=== Dataset entries ===

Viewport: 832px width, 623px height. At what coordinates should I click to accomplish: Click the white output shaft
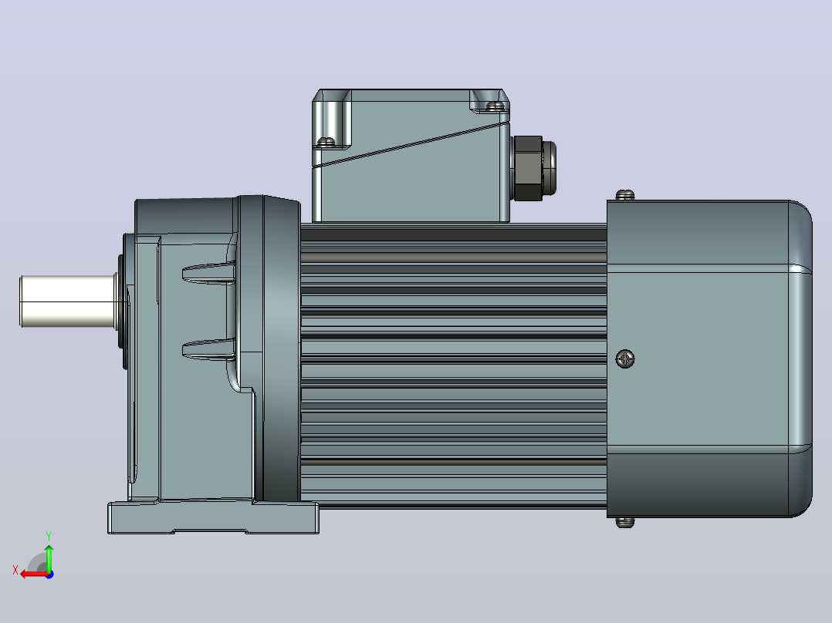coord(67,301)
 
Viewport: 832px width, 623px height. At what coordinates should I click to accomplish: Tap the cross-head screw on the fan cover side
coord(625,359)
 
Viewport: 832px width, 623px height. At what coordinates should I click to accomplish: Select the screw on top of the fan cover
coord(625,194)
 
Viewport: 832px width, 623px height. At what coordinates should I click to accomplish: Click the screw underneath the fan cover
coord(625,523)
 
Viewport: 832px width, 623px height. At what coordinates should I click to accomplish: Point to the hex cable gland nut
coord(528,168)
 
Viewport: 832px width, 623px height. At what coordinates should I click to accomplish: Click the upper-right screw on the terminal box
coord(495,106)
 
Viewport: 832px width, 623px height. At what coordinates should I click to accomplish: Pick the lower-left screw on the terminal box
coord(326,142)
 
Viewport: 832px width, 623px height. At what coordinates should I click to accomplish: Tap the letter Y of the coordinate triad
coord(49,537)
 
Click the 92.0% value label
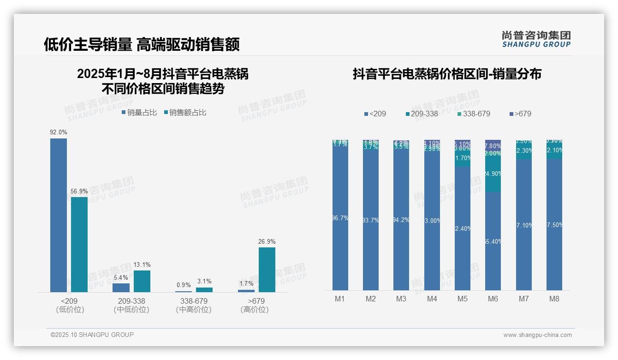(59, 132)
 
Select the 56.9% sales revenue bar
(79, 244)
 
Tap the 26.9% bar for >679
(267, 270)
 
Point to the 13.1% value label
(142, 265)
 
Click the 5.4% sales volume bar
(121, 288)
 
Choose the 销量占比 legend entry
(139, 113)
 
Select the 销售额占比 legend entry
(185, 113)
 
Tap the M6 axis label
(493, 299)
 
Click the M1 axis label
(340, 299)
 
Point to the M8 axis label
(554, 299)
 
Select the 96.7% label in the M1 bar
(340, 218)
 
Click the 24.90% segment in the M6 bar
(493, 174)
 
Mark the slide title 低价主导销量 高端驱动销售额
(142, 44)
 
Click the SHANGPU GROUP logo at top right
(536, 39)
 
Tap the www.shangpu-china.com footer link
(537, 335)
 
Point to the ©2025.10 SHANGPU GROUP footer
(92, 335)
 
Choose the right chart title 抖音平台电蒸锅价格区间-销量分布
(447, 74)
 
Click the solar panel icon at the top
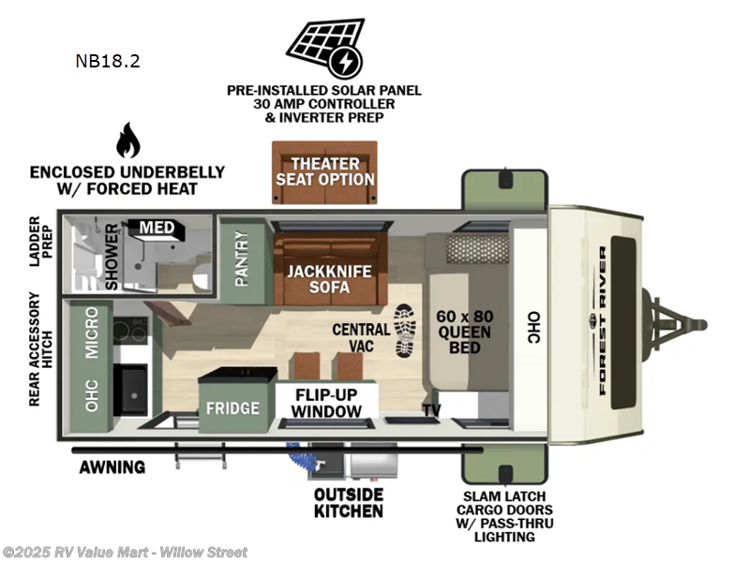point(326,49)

===
=== Dataset entries ===

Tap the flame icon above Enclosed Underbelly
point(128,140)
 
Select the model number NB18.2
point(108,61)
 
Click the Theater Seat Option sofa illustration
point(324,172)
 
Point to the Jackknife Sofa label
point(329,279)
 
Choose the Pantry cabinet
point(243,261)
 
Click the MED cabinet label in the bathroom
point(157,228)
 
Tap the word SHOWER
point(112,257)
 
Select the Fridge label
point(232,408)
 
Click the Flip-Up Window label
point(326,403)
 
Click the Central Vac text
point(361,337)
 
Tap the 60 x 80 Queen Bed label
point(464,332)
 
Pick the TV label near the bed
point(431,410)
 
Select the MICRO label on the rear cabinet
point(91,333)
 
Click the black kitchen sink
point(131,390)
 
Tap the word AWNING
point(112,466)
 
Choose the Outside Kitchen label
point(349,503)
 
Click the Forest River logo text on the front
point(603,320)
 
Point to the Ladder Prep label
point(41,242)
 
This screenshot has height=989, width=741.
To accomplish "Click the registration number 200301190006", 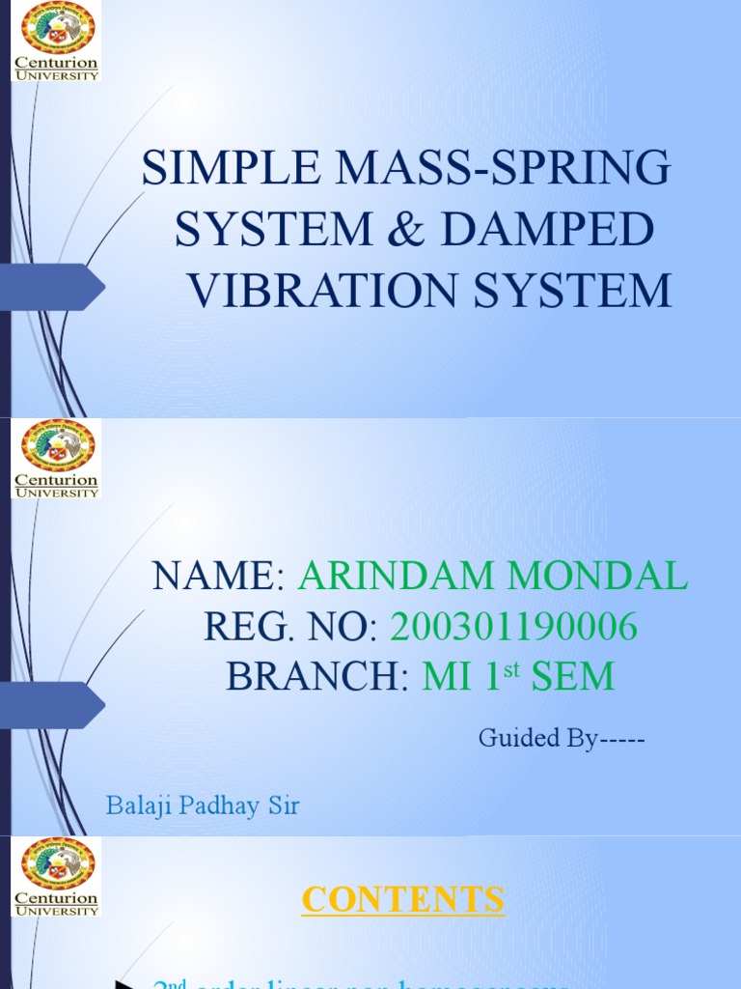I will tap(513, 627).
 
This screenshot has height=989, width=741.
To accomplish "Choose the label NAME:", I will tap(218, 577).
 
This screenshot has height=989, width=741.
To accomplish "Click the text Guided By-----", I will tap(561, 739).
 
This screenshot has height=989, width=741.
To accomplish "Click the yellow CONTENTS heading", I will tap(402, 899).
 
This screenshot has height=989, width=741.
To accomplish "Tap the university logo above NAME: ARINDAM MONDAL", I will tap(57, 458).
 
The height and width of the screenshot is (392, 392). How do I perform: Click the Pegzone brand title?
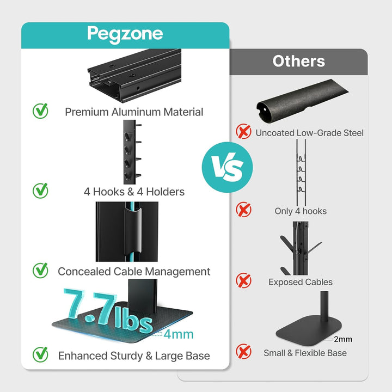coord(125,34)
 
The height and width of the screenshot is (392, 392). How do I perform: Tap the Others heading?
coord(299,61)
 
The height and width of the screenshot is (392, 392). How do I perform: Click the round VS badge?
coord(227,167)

===

Turn the lines between the one holding "round VS badge?" and the one holding "coord(227,167)", inclusive, into a Markdown table with the columns Row and Line, leaving out any blank lines.

| Row | Line |
|---|---|
| 1 | The height and width of the screenshot is (392, 392). How do I perform: Click the round VS badge? |
| 2 | coord(227,167) |